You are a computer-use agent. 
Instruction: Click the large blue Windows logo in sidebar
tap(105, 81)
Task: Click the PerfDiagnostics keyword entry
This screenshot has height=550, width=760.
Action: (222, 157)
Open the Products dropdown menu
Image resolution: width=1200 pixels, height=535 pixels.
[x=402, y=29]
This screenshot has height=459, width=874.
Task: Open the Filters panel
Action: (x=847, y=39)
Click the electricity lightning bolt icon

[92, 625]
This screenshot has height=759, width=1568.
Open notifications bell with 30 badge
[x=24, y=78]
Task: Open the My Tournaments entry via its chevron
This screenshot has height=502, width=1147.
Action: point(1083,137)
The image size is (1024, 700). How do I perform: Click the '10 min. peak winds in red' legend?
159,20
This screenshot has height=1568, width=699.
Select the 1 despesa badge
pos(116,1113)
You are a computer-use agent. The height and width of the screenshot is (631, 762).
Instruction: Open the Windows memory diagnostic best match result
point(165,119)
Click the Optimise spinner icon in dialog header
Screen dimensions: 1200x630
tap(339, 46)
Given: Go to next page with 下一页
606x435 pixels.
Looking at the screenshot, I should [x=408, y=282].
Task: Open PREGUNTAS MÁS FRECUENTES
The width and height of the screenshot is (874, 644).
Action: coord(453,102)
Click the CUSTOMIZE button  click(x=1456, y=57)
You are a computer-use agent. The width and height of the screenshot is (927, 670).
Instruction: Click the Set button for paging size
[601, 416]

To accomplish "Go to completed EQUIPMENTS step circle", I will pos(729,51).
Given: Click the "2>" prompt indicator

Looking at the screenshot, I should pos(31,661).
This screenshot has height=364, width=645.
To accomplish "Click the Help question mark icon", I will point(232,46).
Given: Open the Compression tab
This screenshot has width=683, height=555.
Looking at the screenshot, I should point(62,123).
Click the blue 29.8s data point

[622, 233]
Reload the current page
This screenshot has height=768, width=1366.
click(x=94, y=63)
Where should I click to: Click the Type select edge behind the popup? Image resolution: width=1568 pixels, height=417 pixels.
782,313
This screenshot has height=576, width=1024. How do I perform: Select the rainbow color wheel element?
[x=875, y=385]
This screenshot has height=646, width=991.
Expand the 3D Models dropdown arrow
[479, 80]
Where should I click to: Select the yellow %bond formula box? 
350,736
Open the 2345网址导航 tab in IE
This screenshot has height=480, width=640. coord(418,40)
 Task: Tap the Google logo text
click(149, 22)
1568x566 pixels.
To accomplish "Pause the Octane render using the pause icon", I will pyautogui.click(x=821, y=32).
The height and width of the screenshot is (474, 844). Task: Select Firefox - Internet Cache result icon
□ □ □
▸ Stated exercise: Copy all of the lines above, replacing "Instruction" with "Goal" wherever it appears and changing nothing else.

▸ Output:
You are a computer-use agent. 
Goal: Click the large blue Windows logo in sidebar
tap(105, 81)
Task: Click the PerfDiagnostics keyword entry
This screenshot has height=550, width=760.
Action: (222, 157)
Open the Products dropdown menu
Image resolution: width=1200 pixels, height=535 pixels.
[x=402, y=29]
This screenshot has height=459, width=874.
Task: Open the Filters panel
Action: (x=847, y=39)
Click the electricity lightning bolt icon

[92, 625]
This screenshot has height=759, width=1568.
Open notifications bell with 30 badge
[x=24, y=78]
Task: Open the My Tournaments entry via its chevron
This screenshot has height=502, width=1147.
Action: point(1083,137)
The image size is (1024, 700). How do I perform: Click the '10 min. peak winds in red' legend?
159,20
This screenshot has height=1568, width=699.
Select the 1 despesa badge
pos(116,1113)
You are a computer-use agent. The height and width of the screenshot is (631, 762).
Goal: Open the Windows memory diagnostic best match result
point(165,119)
Click the Optimise spinner icon in dialog header
Screen dimensions: 1200x630
tap(339, 46)
Given: Go to next page with 下一页
606x435 pixels.
Looking at the screenshot, I should [x=408, y=282].
Task: Open PREGUNTAS MÁS FRECUENTES
The width and height of the screenshot is (874, 644).
Action: coord(453,102)
Click the CUSTOMIZE button  click(x=1456, y=57)
You are a computer-use agent. The width and height of the screenshot is (927, 670).
Goal: Click the Set button for paging size
[601, 416]

To accomplish "Go to completed EQUIPMENTS step circle", I will pos(729,51).
Given: Click the "2>" prompt indicator

Looking at the screenshot, I should pos(31,661).
This screenshot has height=364, width=645.
To accomplish "Click the Help question mark icon", I will point(232,46).
Given: Open the Compression tab
This screenshot has width=683, height=555.
Looking at the screenshot, I should point(62,123).
Click the blue 29.8s data point

[622, 233]
Reload the current page
This screenshot has height=768, width=1366.
click(x=94, y=63)
Where should I click to: Click the Type select edge behind the popup? Image resolution: width=1568 pixels, height=417 pixels.
782,313
This screenshot has height=576, width=1024. How do I perform: Select the rainbow color wheel element?
[x=875, y=385]
This screenshot has height=646, width=991.
Expand the 3D Models dropdown arrow
[479, 80]
Where should I click to: Select the yellow %bond formula box? 
350,736
Open the 2345网址导航 tab in IE
This screenshot has height=480, width=640. coord(418,40)
 Task: Tap the Google logo text
click(149, 22)
1568x566 pixels.
To accomplish "Pause the Octane render using the pause icon", I will pyautogui.click(x=821, y=32).
The height and width of the screenshot is (474, 844). Task: Select Firefox - Internet Cache result icon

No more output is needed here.